Carlos Alberto Sardenberg
O Globo
Do ministro Flávio Dino, do STF: “Eu nunca vi na História dos povos alguém parar uma guerra por teto fiscal”. Mas a História já viu muitos países perderem a guerra por causa do teto fiscal, pela falta de dinheiro. Mal comparando, é disto que se trata no caso brasileiro: da falta de dinheiro para investimento e custeio das ações voltadas às questões climáticas.
O ministro sacou a frase de efeito ao justificar a liberação de R$ 513 milhões para o governo federal gastar no combate aos incêndios. O dinheiro entrou na rubrica de crédito extraordinário. Portanto, não será contado no Orçamento como gasto primário, que exigiria a definição de uma receita equivalente.
ESCONDENDO – Em resumo: no fim do ano, quando fizer a conta de receitas menos despesas, para verificar se a meta de déficit zero foi cumprida, o governo deixa de lado aqueles R$ 513 milhões. Sim, é isto mesmo que você está pensando: o governo gastará, mas isso não entra como gasto na contabilidade oficial.
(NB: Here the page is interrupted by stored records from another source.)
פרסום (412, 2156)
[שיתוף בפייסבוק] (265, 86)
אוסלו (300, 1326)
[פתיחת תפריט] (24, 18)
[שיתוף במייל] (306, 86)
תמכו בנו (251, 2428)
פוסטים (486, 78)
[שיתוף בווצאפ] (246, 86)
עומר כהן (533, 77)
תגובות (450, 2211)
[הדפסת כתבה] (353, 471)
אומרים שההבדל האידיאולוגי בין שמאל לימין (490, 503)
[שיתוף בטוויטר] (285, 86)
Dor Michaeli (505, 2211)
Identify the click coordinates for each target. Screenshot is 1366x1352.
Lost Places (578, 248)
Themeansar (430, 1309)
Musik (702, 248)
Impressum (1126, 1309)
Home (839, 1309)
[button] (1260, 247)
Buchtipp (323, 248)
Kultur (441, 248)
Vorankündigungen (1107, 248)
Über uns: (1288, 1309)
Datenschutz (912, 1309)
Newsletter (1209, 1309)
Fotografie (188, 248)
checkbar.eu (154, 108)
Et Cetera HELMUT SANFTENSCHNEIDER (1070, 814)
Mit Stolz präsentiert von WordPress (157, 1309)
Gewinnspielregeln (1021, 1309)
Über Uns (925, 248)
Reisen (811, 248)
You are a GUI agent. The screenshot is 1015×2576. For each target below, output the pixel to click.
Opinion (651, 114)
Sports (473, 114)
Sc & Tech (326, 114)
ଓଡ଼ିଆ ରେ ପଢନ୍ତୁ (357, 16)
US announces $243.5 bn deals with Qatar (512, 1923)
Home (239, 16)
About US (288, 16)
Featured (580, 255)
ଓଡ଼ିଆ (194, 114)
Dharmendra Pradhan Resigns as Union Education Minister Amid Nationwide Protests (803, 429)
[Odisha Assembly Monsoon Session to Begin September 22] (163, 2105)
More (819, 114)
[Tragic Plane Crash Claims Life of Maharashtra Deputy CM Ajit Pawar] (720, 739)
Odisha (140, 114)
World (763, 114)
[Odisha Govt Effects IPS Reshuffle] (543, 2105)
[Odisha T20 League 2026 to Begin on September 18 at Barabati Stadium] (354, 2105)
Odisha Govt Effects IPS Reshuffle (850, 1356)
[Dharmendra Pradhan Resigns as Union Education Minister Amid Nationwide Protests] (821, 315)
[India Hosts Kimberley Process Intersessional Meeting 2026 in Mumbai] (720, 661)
Mas como o dinheiro será efetivamente pago, surgem duas questões. Primeira: de onde vem? Segunda: é suficiente? A primeira resposta é fácil. Como você faz quando gasta um dinheiro que não entrou como receita? Entra no cheque especial ou no rotativo do cartão de crédito. Faz dívida, portanto. O mesmo com o governo. Se gasta além da receita, mesmo sem colocar na meta fiscal, tem de tomar dinheiro emprestado para cobrir aquela despesa. E faz isso vendendo títulos da dívida — aqueles que a gente compra no Tesouro Direto — pagando juros elevados.
Pode chamar de contabilidade criativa. No oficial, o governo poderá dizer que cumpriu a meta de déficit zero. No paralelo, terminará o ano com endividamento maior. O que nos leva à resposta da segunda questão: aquele crédito de R$ 513 milhões é pouco dinheiro, considerando o atraso nas medidas emergenciais e estruturais para lidar com a questão climática. Como admitiu o próprio Lula, o país não está preparado para essa emergência climática. Faltaram recursos.
GASTANÇA – Reparem nestes números: de janeiro a julho deste ano, a despesa total da União foi de R$ 1,325 trilhão. Não, não está errado. A conta é mesmo de trilhão. Se é assim, por que precisou um ministro do Supremo liberar um crédito extraordinário de mísero meio bilhão e não contabilizado? Daquela montanha de mais de trilhão de reais, nada menos que R$ 1,2 trilhão são destinados a despesas obrigatórias, basicamente Previdência e pensões, pessoal, penduricalhos, benefícios sociais, saúde e educação.
Em investimentos, no mesmo período de janeiro a julho deste ano, o governo gastou ridículos R$ 32 bilhões. Outros R$ 90 bilhões foram gastos no custeio da máquina pública. Foram, portanto, pouco mais de R$ 120 bi para tocar todo o governo federal. Claro que sobra pouco para as questões climáticas.
Pela regra do arcabouço fiscal, a despesa total do governo tem um teto. Pode crescer, de um ano para outro, até 2,5% acima da inflação. Ocorre que aquelas despesas obrigatórias crescem mais do que isso, comprimindo os demais gastos, chamados discricionários (investimentos e custeio).
SEM CORTES – Como o governo quer ampliar os gastos discricionários, teria de cortar nos obrigatórios. Como não consegue ou não quer fazer isso, inventa o truque de tirar despesas da contabilidade.
Dizem: o país está pegando fogo, não é hora de respeitar o teto fiscal. Emergência é emergência. Verdade. Mas o governo se vê diante dessa ameaça quando já está gastando além do que arrecada, tomando mais dívida e pagando mais juros. Para este ano, o déficit previsto não é mais zero, mas cerca de R$ 28 bilhões, também permitido pelo arcabouço. E deixando de fora os créditos extraordinários e outras diversas despesas, como o pagamento de precatórios.
Contabilizado ou não, o déficit real é bem maior, e isso limita a ação de todo o governo. Aumenta o endividamento e, pois, provoca alta dos juros e atrapalha o combate à inflação. E sobra pouco para a emergência, contabilizada ou não.